0 x0 tips before reading
Golang basic syntax, BASIC knowledge of HTML, CSS, JS. I’ve heard of regular expressions and GOLang’s HTTP.
The purpose of this article: to record a minimalist crawler script entry to the development. Only for learning use, can not cause loss to the site.
0x1 First introduction to a crawler
The wiki:
Web crawler (spider) is a kind of web robot used to browse the World Wide Web automatically. Its purpose is generally to compile web indexes. For example, web search engines update their own web content or their indexes to other web sites through crawler software. Web crawlers can save the pages they visit so that search engines can generate indexes for users to search.
Crawlers visiting web sites consume target system resources. Many network systems do not acquiesce to crawler work. Therefore, crawlers need to consider planning, load, and “courtesy” when visiting a large number of pages. Public sites that do not want to be accessed by crawlers and known by crawler owners can avoid access by using methods such as robots.txt files. This file can require the bot to index only a portion of the site, or to do nothing at all.
My current understanding is that crawlers can access web pages, but the content they get is not necessarily the same as what the browser loads (which involves loading some resources). Most web sites have basic anti-crawling, but can be cracked by setting Headers.

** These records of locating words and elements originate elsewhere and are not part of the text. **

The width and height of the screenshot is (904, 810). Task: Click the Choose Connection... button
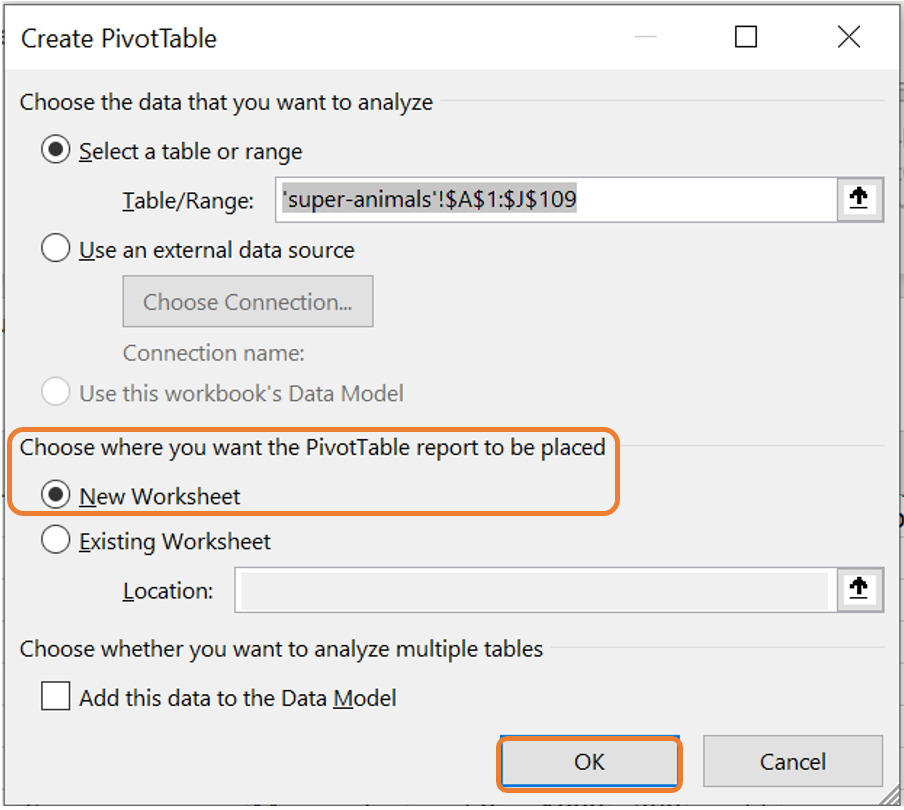(248, 302)
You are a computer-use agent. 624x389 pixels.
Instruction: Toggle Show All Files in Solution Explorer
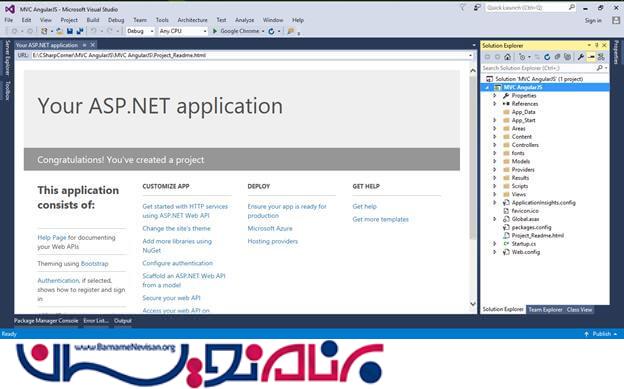tap(567, 57)
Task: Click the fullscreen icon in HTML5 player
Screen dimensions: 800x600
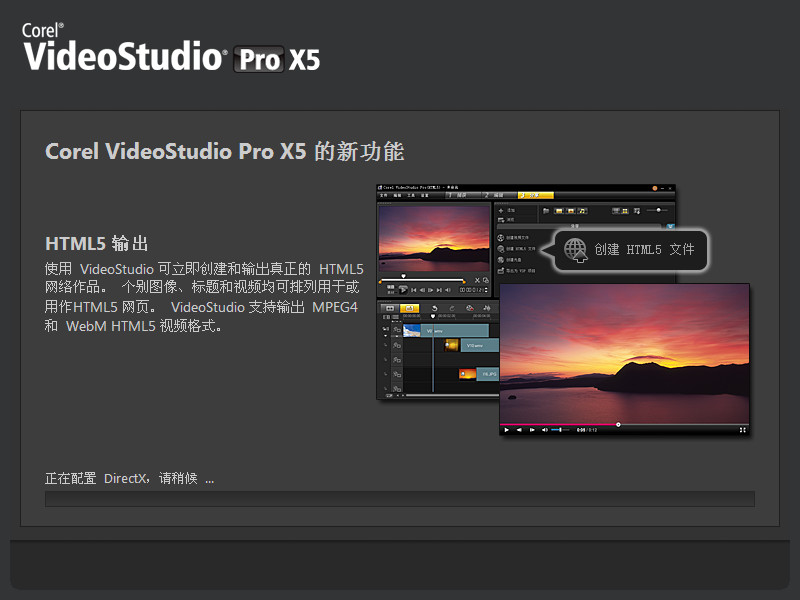Action: coord(742,430)
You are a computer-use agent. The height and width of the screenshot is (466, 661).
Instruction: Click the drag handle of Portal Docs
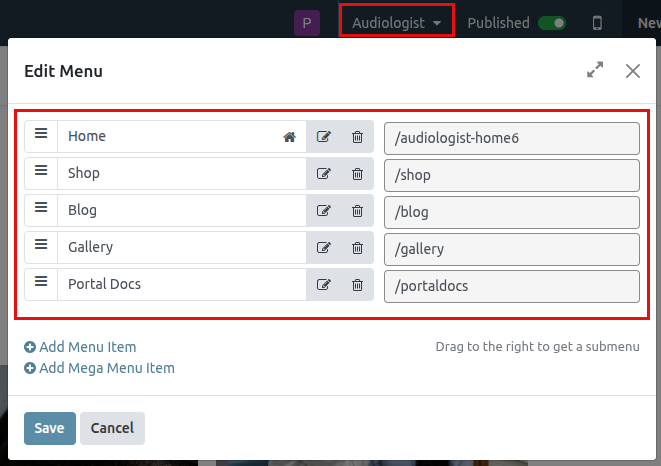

Today’s harvest: Reworked the overall development steps of a minimalist crawler.
TODO:
- Learn about golang’s HTTP package
- Hand crawler general framework, modular entire project
- Crawler goes deep…
0x2 Minimalist crawler development steps
- Creating a Client
- Create an HTTP request
- Add a Header to the request Header
- The client sends a request request
- The client receives a response
- Response. Body is decoded and analyzed. If it is not UTF-8, it is converted to UTF-8 encoding
- Parse the retrieved content: Extract the required information using regular expressions and format the output
- results
As shown in the figure below
0x03 code + comment parsing
As follows:
package main
import (
"bufio"
"fmt"
"golang.org/x/net/html/charset"
"golang.org/x/text/encoding"
"golang.org/x/text/transform"
"io"
"io/ioutil"
"log"
"net/http"
"regexp"
)
func main(a) {
url := "https://www.bilibili.com/v/popular/rank/all"
// Create a client
client := &http.Client{}
// Create a request
req, err := http.NewRequest("GET", url, nil)
iferr ! =nil {
log.Fatalln(err)
}
/ / set the Header
req.Header.Set("User-Agent"."Mozilla / 5.0 (Macintosh; Intel Mac OS X 10_15_7) AppleWebKit (KHTML, like Gecko) Chrome/89.0.4389.82 Safari/537.36")
// The client initiates a request and receives a response
resp, err := client.Do(req)
iferr ! =nil {
log.Fatalln(err)
}
defer resp.Body.Close()
// If the access fails, print the current status code
ifresp.StatusCode ! = http.StatusOK { fmt.Println("Error: status code", resp.StatusCode)
return
}
// We need to get the encoding of the retrieved content
e := determineEncodeing(resp.Body)
// Get the utF-8 encoded content
utf8Reader := transform.NewReader(resp.Body, e.NewDecoder())
// Read all the information on the page
all, err := ioutil.ReadAll(utf8Reader)
iferr ! =nil {
panic(err)
}
// Prints information
fmt.Printf("%s",all)
// Parses and prints the retrieved content
printTitle(all)
}
func determineEncodeing(r io.Reader) encoding.Encoding {
bytes, err := bufio.NewReader(r).Peek(1024)
iferr ! =nil {
panic(err)
}
e, _, _ := charset.DetermineEncoding(bytes, "")
return e
}
func printTitle(contents []byte) {
// Regular expression, used to match content, + means at least one content, ^ means cannot contain content, parentheses are taken into the array
re := regexp.MustCompile(`<a href="//(www.bilibili.com/video/[0-9a-zA-Z]+)" target="_blank" class="title">([^<]+)</a>`)
// -1 finds all matching strings
matches := re.FindAllSubmatch(contents, - 1)
/ / print
for _, m := range matches {
fmt.Printf("Title: %s, URL:%s\n", m[2], m[1])
}
fmt.Printf("matches: %d\n".len(matches))
}
Copy the code
0 x04 epilogue
I had no inspiration and no patience today, so I spent two and a half hours writing this. You have the energy to continue to replenish later.